Output all records exactly.

(Source records)

== Segment start ==

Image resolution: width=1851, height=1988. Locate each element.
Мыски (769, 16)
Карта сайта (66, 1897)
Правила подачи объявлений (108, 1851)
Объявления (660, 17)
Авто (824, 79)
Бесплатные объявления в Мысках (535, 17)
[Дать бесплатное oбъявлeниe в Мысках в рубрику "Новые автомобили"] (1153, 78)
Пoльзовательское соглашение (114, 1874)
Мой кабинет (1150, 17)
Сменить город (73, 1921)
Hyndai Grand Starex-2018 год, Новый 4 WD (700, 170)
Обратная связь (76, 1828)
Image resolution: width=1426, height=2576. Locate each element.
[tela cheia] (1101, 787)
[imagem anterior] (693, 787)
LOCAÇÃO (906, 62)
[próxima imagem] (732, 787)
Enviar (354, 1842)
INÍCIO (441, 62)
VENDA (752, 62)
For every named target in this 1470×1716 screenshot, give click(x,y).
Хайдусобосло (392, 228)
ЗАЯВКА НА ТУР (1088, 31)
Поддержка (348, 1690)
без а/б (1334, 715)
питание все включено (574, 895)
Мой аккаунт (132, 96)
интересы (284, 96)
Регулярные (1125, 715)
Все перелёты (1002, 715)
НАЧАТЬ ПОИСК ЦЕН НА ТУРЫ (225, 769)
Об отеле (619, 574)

== Segment end ==

Answer area –
Image resolution: width=1851, height=1988. Locate each element.
Мыски (769, 16)
Карта сайта (66, 1897)
Правила подачи объявлений (108, 1851)
Объявления (660, 17)
Авто (824, 79)
Бесплатные объявления в Мысках (535, 17)
[Дать бесплатное oбъявлeниe в Мысках в рубрику "Новые автомобили"] (1153, 78)
Пoльзовательское соглашение (114, 1874)
Мой кабинет (1150, 17)
Сменить город (73, 1921)
Hyndai Grand Starex-2018 год, Новый 4 WD (700, 170)
Обратная связь (76, 1828)
Image resolution: width=1426, height=2576. Locate each element.
[tela cheia] (1101, 787)
[imagem anterior] (693, 787)
LOCAÇÃO (906, 62)
[próxima imagem] (732, 787)
Enviar (354, 1842)
INÍCIO (441, 62)
VENDA (752, 62)
For every named target in this 1470×1716 screenshot, give click(x,y).
Хайдусобосло (392, 228)
ЗАЯВКА НА ТУР (1088, 31)
Поддержка (348, 1690)
без а/б (1334, 715)
питание все включено (574, 895)
Мой аккаунт (132, 96)
интересы (284, 96)
Регулярные (1125, 715)
Все перелёты (1002, 715)
НАЧАТЬ ПОИСК ЦЕН НА ТУРЫ (225, 769)
Об отеле (619, 574)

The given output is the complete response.